___ Information given ___
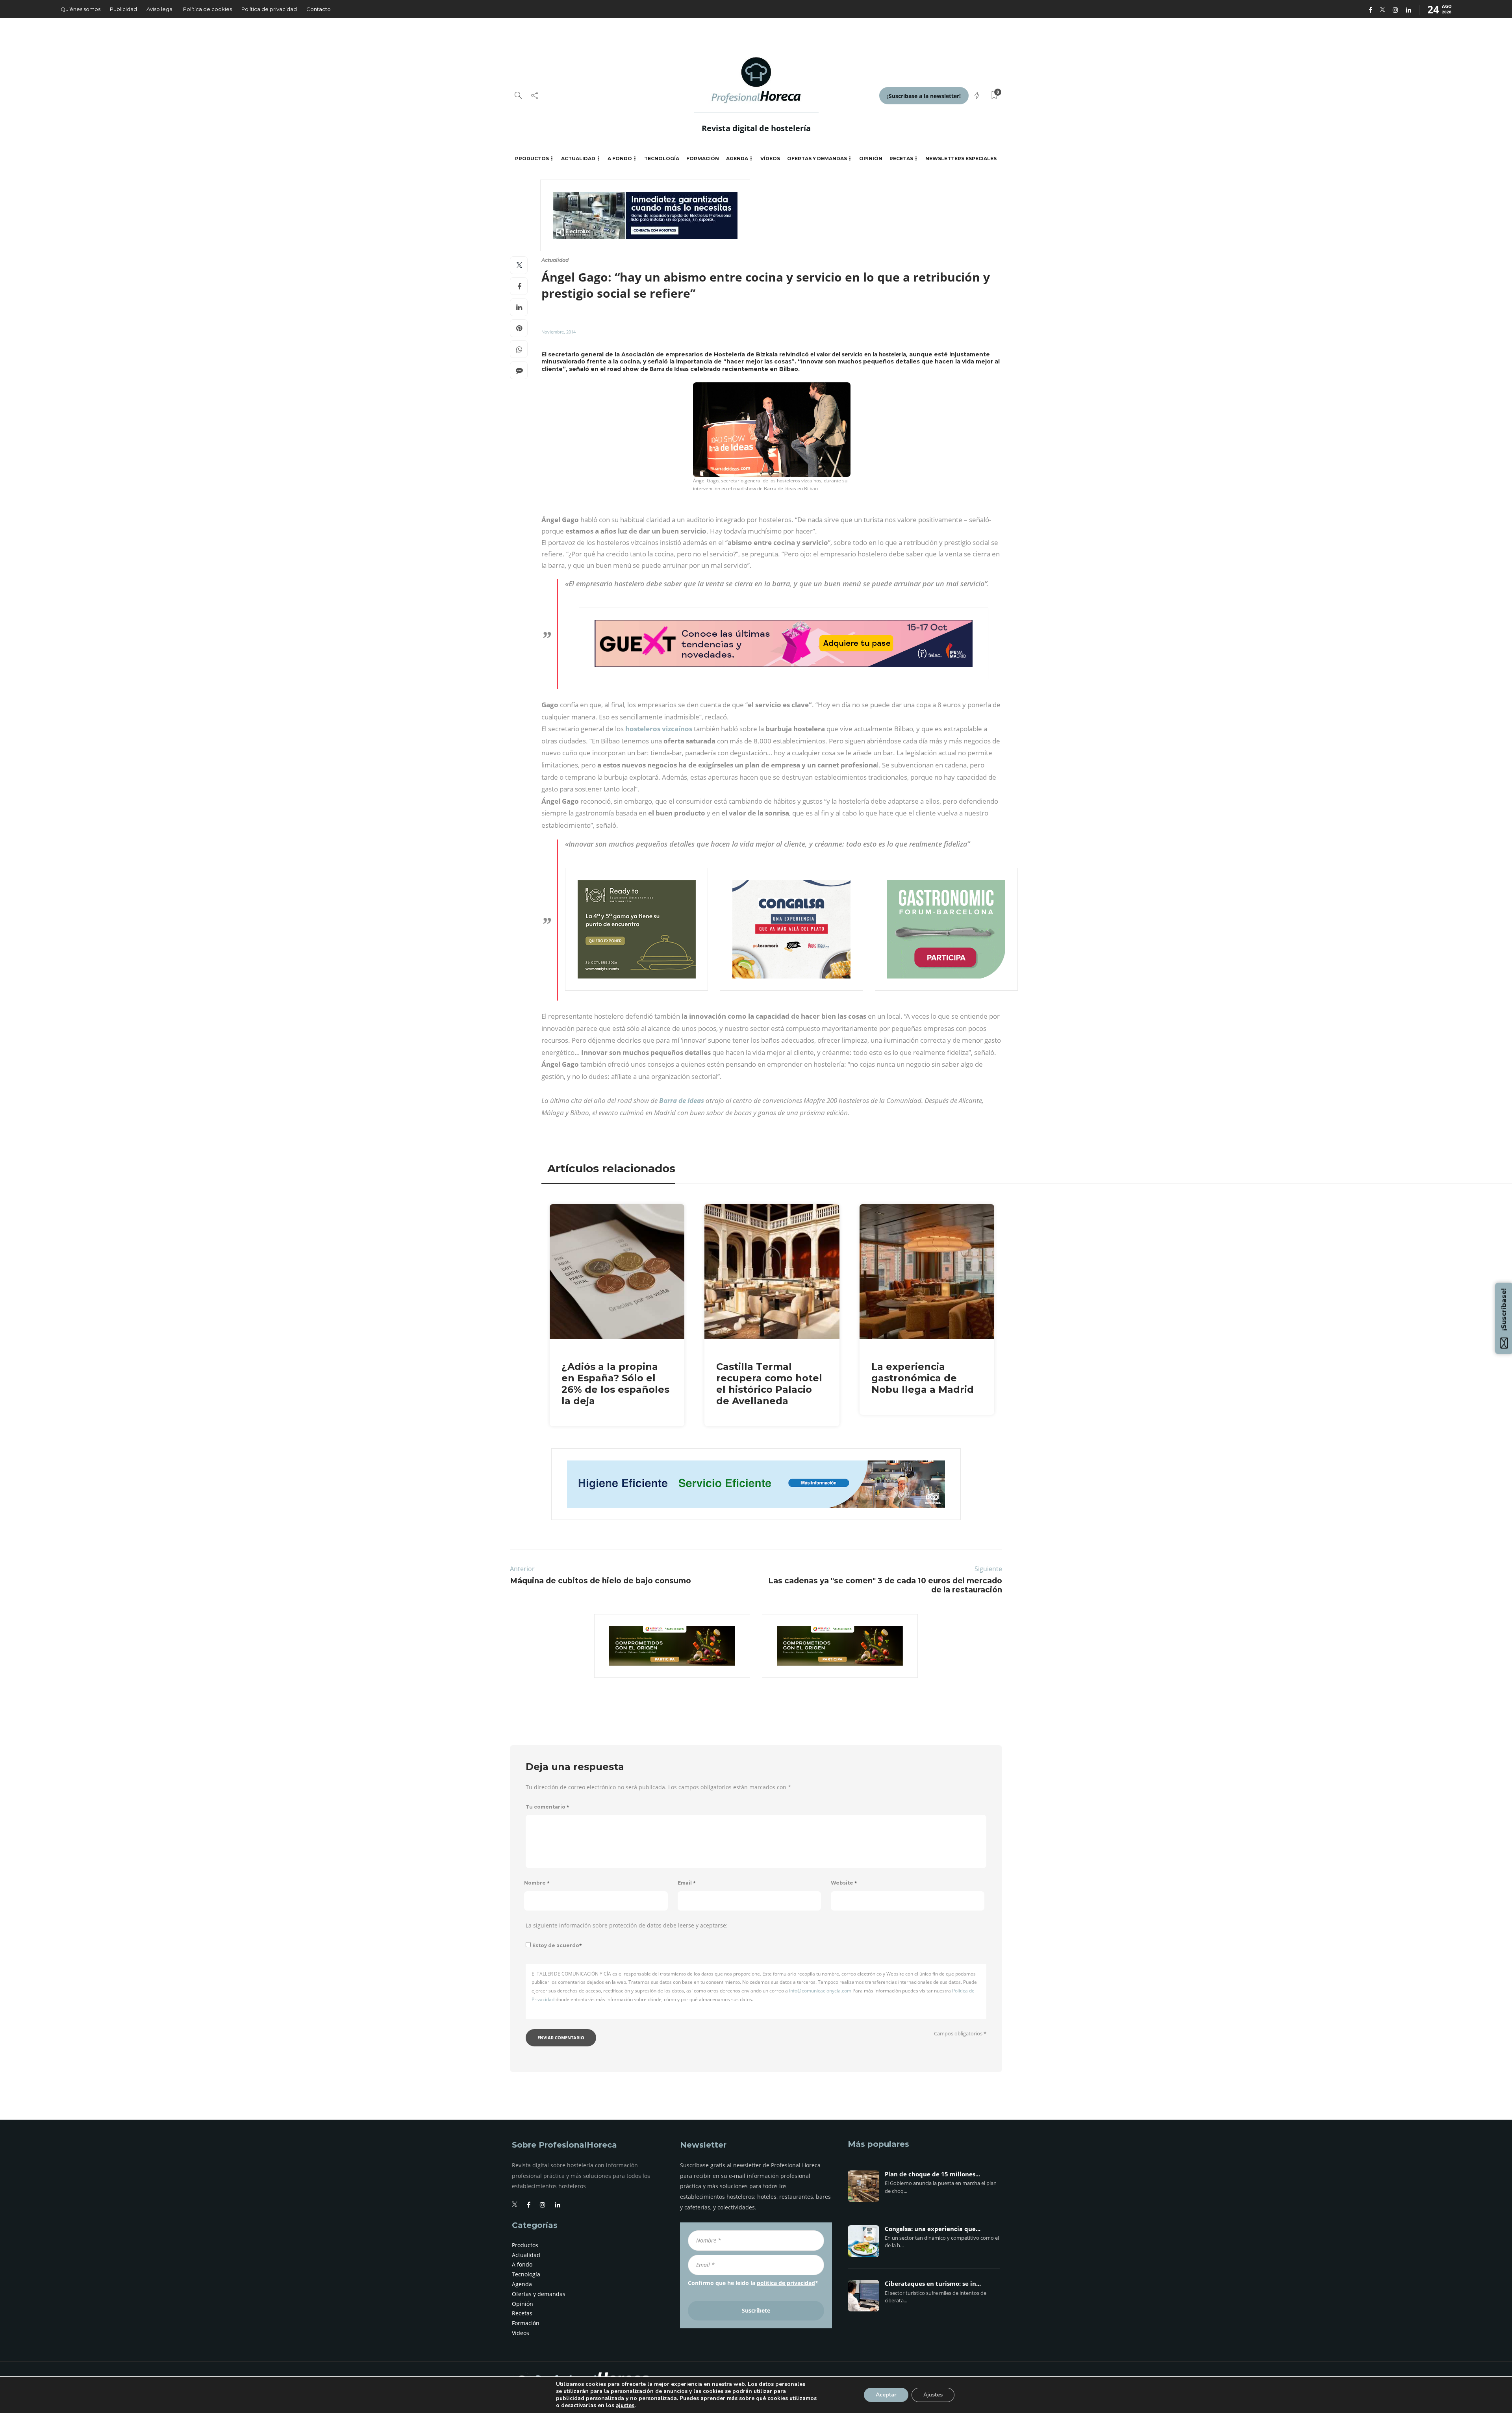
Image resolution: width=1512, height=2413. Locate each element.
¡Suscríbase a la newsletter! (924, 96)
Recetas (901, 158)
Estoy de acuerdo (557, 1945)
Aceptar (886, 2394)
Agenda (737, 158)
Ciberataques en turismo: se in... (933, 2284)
___
[Directions for this task]
Exact copy, no pictures: reproduce every record as it stands.

[Solution]
Image resolution: width=1512, height=2413. Locate each element.
¡Suscríbase a la newsletter! (924, 96)
Recetas (901, 158)
Estoy de acuerdo (557, 1945)
Aceptar (886, 2394)
Agenda (737, 158)
Ciberataques en turismo: se in... (933, 2284)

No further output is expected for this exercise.